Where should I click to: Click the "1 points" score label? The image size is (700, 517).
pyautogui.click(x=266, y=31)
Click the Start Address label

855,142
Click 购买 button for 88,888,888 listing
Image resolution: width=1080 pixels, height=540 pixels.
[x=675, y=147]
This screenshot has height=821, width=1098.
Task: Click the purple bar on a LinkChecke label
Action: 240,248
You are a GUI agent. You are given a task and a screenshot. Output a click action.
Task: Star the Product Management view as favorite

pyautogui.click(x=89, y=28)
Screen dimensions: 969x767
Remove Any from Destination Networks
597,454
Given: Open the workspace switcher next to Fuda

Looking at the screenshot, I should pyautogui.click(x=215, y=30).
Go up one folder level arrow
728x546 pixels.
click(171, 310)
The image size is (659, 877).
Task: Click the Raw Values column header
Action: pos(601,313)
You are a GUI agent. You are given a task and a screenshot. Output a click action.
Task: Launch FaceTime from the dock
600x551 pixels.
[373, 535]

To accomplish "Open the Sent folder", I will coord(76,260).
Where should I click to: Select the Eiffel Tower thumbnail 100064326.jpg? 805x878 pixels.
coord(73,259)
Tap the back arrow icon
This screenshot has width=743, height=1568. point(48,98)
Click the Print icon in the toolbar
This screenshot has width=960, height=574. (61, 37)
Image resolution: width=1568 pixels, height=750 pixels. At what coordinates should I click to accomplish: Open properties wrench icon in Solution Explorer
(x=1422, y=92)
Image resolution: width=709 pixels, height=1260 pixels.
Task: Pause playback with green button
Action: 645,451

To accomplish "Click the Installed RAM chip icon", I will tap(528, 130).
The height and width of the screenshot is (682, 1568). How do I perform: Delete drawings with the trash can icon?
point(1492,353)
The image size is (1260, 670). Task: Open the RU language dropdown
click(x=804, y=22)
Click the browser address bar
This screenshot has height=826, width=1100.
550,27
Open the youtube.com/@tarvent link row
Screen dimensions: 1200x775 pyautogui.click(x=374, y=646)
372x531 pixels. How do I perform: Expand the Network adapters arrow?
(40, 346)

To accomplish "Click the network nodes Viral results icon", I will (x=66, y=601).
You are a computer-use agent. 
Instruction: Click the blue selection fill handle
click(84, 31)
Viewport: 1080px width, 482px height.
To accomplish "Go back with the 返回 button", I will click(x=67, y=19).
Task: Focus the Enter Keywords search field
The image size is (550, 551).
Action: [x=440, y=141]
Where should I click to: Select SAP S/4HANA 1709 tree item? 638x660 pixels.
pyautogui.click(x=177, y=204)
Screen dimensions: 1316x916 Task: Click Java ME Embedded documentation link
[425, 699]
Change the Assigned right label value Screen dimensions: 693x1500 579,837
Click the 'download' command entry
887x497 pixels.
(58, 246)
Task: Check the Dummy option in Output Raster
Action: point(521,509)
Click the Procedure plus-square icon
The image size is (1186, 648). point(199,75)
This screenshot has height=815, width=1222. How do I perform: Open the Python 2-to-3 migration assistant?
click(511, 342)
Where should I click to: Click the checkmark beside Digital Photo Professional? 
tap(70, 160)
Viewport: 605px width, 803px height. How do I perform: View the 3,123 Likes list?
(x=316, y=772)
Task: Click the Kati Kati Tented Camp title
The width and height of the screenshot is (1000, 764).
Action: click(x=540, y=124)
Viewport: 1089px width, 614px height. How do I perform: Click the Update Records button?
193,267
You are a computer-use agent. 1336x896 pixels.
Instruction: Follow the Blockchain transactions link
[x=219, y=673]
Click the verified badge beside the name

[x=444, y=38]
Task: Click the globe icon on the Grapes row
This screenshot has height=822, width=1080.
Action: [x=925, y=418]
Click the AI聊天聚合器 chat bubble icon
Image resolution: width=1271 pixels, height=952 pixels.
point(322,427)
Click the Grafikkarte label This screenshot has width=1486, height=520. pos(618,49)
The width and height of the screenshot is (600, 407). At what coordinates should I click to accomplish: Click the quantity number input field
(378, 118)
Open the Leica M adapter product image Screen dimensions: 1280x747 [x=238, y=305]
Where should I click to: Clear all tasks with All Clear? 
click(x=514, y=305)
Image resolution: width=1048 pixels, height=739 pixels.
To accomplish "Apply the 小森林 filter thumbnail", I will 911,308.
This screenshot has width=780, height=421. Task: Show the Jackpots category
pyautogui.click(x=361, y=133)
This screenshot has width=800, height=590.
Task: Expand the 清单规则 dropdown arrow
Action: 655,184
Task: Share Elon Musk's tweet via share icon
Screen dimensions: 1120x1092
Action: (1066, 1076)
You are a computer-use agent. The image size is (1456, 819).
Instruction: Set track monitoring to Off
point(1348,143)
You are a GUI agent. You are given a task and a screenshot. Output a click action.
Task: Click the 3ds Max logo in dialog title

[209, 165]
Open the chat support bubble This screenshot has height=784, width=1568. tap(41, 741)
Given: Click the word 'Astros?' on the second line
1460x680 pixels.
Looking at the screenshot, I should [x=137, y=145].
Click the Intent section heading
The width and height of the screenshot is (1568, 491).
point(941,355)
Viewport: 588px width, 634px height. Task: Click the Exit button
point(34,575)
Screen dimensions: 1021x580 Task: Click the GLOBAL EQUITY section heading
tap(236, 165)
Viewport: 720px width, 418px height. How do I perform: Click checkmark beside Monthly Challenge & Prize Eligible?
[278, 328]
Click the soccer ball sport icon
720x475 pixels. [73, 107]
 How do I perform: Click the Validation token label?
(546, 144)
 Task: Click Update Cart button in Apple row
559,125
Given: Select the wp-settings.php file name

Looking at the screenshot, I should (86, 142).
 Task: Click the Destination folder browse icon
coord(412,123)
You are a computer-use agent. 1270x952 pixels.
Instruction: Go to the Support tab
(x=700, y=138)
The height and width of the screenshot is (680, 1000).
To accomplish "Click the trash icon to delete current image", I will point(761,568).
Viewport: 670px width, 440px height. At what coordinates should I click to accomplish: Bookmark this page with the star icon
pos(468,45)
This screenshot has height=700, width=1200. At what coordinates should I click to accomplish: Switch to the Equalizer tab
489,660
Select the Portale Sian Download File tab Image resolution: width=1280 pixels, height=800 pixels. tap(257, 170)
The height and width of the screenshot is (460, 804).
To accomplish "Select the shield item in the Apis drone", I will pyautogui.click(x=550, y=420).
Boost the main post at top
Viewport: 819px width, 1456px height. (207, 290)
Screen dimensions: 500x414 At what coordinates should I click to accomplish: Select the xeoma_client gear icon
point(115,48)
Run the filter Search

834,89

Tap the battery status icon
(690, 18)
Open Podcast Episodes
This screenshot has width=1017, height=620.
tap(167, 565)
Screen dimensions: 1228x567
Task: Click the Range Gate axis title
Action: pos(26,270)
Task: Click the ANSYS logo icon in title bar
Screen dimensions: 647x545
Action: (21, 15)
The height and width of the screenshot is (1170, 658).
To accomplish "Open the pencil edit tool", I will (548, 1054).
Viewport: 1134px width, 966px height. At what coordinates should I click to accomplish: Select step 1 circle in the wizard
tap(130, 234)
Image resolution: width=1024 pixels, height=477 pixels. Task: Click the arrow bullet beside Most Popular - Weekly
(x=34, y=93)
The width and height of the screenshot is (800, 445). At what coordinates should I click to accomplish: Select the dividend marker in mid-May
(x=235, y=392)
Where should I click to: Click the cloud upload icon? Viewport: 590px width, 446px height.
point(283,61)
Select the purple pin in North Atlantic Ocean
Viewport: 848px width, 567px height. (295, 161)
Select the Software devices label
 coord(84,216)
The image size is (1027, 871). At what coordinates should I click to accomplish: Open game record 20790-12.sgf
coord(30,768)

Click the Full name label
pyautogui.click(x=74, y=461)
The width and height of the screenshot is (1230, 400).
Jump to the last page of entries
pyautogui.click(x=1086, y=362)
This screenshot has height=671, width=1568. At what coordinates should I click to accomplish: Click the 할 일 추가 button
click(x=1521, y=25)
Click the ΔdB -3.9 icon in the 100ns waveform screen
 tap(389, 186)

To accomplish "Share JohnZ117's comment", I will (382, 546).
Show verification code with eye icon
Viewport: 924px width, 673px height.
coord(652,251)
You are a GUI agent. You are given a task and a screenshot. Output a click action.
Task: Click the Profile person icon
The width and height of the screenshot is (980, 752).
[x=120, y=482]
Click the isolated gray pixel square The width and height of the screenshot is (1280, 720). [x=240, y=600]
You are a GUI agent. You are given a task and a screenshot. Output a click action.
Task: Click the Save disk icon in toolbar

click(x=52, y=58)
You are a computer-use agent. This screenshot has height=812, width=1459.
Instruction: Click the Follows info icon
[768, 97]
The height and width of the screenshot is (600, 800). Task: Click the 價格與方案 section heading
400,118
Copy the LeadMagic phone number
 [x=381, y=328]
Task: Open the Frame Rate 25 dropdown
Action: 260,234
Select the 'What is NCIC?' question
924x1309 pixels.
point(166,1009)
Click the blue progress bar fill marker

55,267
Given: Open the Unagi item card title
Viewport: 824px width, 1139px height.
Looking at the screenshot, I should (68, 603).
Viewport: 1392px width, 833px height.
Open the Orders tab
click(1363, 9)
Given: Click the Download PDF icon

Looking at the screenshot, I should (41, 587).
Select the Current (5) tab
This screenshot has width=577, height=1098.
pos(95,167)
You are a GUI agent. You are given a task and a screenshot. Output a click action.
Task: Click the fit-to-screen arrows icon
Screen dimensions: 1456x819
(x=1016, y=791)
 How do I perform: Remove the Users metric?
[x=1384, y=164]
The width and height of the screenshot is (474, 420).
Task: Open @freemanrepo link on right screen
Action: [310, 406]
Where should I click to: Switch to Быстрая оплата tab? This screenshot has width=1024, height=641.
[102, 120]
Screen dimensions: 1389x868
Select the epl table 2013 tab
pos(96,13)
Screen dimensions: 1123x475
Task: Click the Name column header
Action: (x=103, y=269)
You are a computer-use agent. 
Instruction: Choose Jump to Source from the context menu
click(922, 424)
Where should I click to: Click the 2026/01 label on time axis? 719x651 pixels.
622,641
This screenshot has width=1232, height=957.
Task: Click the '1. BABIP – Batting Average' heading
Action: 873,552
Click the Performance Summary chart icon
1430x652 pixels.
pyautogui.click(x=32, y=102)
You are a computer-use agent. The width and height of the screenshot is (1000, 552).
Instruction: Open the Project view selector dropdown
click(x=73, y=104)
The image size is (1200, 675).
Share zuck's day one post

ABOUT THIS EXERCISE ::
If a line of the material contains the word "computer", pick it out and copy it.

EXERCISE SOLUTION ::
You are a computer-use agent. 
You are a computer-use agent. 1336x896 pixels.
You are a computer-use agent. The image size is (1456, 819).
You are a computer-use agent. 1270x952 pixels.
You are a computer-use agent. This screenshot has height=812, width=1459.
You are a computer-use agent. 
You are a computer-use agent. The width and height of the screenshot is (1000, 552).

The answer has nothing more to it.